IMMIGRATI – VACCARINO: “LA CNA HA SEMPRE FAVORITO E INCORAGGIATO IL LORO DESIDERIO DI FARE IMPRESA”
“La Cna ha seguito con attenzione, fin dall’inizio, il fenomeno dell’imprenditoria immigrata. Ci siamo impegnati da subito non solo a fornire servizi alle imprese, ma anche a dare qualcosa di più, ad aiutare gli immigrati a entrare nel mondo dell’imprenditoria in un Paese dalla burocrazia complessa, dal credito difficile, dal fisco soffocante. E’ nata per questo Cna World. Soprattutto per aiutare gli immigrati a entrare nel mondo dell’imprenditoria nel rispetto della legalità. Perché la Cna ha interesse ad aiutare le imprese a strutturarsi per non durare lo spazio di un mattino. Non solo. La Cna crede tanto in questo suo progetto da aver fortemente coinvolto gli immigrati all’interno degli organi associativi per conoscerne meglio i problemi e arricchirci noi stessi della loro esperienza. Lo dimostra il caso di Prato. Il vicepresidente della Cna a Prato è un imprenditore cinese.
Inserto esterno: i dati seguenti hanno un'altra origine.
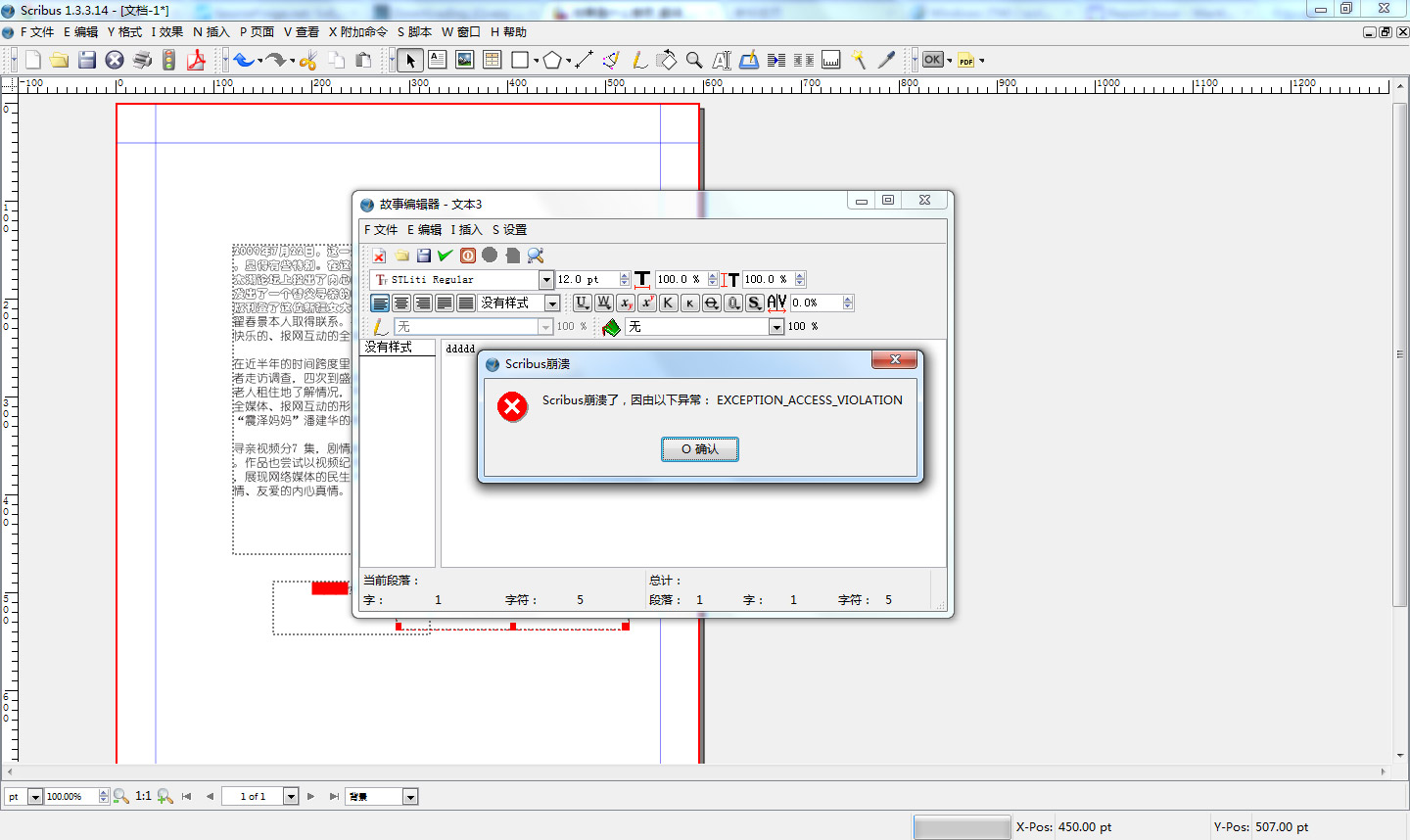Choose the Rotate Item tool
The image size is (1410, 840).
[667, 60]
Questo ha permesso l’iscrizione all’associazione di centinaia di imprese cinesi che vogliono lavorare nella legalità”. Lo ha affermato Daniele Vaccarino, presidente della Cna, intervenendo alla presentazione del “Rapporto immigrazione e imprenditoria 2014”, elaborato dal Centro studi e ricerche Idos in collaborazione, tra gli altri, con la Cna.
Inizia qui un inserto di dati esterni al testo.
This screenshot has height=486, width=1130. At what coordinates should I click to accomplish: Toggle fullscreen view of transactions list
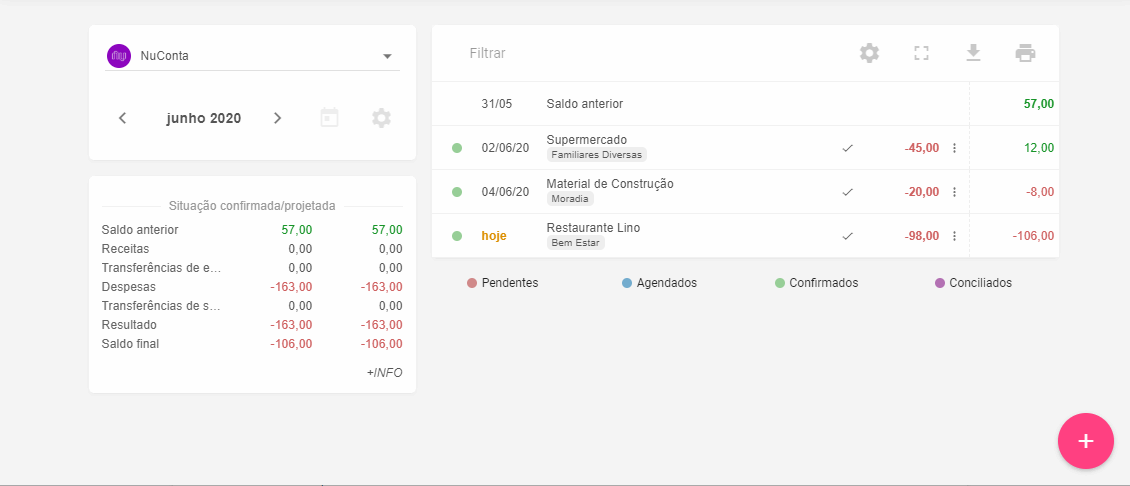921,53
Il dato del Rapporto che maggiormente salta agli occhi è l’incremento di imprese immigrate negli ultimi tre anni, in controtendenza rispetto alle tendenze dell’imprenditoria autoctona. Tra il 2011 e il 2014 il numero delle imprese con titolare nato all’estero (nel caso di ditte individuali) o con la maggioranza dei soci nati all’estero è cresciuto costantemente da 454mila a 497mila unità (+9,3%), un quarto delle quali gestito da donne, a fronte del -1,6% delle imprese con titolare italiano o maggioranza di soci nati in Italia. A livello territoriale è la Lombardia a fare la parte del leone (raccoglie il 19% delle imprese immigrate), seguita da Lazio e Toscana. Ma la differenza più evidente nell’andamento delle imprese l’anno scorso è emersa nelle regioni centromeridionali. Nel Centro a fronte di un -0,3% per le imprese di nativi italiani si riscontra un +5,4% per le imprese di immigrati, al Sud un -0,7% di fronte a un +5,5%. A livello di settori, commercio ed edilizia mettono assieme oltre il 60% delle imprese immigrate. Oltre l’80% delle imprese condotte da immigrati iscritte negli elenchi camerali sono individuali.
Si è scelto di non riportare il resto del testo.